American electrical engineer and academician

Steven Andrew Cummer is an American electrical engineer, geophysicist and academician, who is William H. Younger Distinguished Professor of Engineering at Duke University. He is best known for his work on metamaterials, geophysical remote sensing and lightning phenomena.

== Education and career ==
Cummer received bachelor's, master's and doctoral degrees in electrical engineering from Stanford University in 1991, 1993 and 1997, respectively. His graduate studies were conducted in the Stanford VLF Group. From 1997 to 1999, he served as a National Research Council postdoctoral research associate at NASA Goddard Space Flight Center.

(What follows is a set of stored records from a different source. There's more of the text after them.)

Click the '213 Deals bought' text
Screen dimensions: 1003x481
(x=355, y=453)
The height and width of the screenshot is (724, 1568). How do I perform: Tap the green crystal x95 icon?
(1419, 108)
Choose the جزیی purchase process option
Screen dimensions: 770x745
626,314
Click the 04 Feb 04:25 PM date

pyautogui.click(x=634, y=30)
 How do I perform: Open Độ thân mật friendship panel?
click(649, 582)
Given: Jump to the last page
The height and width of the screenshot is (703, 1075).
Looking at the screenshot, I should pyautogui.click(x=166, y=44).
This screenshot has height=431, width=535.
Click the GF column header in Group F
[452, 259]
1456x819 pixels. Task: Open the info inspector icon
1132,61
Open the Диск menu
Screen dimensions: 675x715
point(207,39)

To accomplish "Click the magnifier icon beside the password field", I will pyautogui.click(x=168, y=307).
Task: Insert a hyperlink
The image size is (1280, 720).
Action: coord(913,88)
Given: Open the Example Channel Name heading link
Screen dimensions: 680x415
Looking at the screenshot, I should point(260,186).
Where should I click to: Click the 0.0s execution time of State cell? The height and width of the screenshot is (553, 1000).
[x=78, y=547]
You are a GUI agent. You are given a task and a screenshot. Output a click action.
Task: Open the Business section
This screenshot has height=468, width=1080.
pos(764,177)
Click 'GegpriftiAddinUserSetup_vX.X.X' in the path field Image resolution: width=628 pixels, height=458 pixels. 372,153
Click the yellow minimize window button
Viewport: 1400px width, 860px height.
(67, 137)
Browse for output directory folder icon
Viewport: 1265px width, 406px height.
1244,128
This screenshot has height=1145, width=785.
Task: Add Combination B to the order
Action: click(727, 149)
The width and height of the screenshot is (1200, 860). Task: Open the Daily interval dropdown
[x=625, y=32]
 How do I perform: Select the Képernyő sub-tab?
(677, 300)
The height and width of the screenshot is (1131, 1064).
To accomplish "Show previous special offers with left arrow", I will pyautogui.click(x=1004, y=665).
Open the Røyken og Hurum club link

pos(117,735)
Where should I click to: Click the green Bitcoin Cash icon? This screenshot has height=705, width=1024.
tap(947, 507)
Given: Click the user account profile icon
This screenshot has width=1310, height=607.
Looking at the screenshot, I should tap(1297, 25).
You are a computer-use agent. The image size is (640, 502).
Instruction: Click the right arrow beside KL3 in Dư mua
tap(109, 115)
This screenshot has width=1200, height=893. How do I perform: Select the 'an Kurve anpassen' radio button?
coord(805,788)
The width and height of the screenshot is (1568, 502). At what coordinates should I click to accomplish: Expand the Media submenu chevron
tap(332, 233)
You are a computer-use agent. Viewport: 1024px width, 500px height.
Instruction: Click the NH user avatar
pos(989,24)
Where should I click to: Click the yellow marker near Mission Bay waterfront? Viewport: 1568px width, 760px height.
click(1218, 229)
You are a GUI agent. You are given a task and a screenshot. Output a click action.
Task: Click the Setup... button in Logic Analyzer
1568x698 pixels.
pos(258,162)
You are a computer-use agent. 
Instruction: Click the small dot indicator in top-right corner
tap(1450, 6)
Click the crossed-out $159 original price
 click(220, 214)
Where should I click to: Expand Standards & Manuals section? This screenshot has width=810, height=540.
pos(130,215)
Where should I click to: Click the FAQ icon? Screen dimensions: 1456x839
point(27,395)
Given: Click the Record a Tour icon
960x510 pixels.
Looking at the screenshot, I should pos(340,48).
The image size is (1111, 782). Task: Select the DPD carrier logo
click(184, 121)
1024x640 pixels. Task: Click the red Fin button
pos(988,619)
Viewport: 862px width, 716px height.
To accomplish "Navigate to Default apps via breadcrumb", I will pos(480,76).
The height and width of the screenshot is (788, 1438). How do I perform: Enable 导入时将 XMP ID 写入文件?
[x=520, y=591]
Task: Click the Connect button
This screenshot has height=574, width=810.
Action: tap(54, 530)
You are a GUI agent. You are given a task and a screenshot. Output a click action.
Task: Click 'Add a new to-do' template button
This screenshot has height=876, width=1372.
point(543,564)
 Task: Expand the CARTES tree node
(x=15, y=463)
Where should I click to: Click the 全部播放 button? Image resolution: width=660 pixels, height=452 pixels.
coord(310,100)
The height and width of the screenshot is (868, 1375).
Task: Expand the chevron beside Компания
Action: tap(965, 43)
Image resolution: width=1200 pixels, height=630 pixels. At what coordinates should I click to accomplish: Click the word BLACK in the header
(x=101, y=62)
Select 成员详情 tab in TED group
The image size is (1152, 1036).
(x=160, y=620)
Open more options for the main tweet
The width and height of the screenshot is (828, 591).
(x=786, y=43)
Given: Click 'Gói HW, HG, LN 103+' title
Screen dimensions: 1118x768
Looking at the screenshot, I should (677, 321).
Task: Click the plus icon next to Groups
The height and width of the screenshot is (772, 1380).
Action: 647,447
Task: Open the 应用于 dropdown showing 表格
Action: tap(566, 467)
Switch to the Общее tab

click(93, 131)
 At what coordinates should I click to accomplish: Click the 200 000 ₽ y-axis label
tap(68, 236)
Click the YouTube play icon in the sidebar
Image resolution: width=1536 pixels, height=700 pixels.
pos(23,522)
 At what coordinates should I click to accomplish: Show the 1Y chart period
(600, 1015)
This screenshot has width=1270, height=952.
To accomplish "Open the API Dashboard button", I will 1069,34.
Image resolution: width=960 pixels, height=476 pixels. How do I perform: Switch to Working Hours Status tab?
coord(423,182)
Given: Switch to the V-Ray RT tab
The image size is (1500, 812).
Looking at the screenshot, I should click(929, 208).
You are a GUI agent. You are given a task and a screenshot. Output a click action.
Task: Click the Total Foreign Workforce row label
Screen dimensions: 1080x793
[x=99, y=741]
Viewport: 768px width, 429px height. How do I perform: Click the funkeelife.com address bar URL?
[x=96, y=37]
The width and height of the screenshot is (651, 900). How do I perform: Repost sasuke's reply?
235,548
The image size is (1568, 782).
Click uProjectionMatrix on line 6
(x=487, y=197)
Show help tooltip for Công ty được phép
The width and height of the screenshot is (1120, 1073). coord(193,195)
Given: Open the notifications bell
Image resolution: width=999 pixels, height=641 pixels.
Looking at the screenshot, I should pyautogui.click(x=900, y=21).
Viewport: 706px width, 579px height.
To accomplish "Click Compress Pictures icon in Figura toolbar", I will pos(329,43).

In 1999, he joined the faculty of Duke University.

== Research and awards ==
Cummer's research focuses on geophysical remote sensing, lightning phenomena, and electromagnetic and acoustic metamaterials. In 2006, his research group, in collaboration with David R. Smith and John Pendry, has built the first prototype of metamaterial cloaking device for microwaves using the theory of transformation optics. Having developed a theoretical recipe for designing such devices for sound waves in 2008, his research group experimentally demonstrated the two-dimensional acoustic metamaterial cloaking in 2011. Cummer's research group further extended their design to cloak objects for incident waves in arbitrary directions in 2014. His other work involves the study of gigantic jets and terrestrial gamma-ray flashes.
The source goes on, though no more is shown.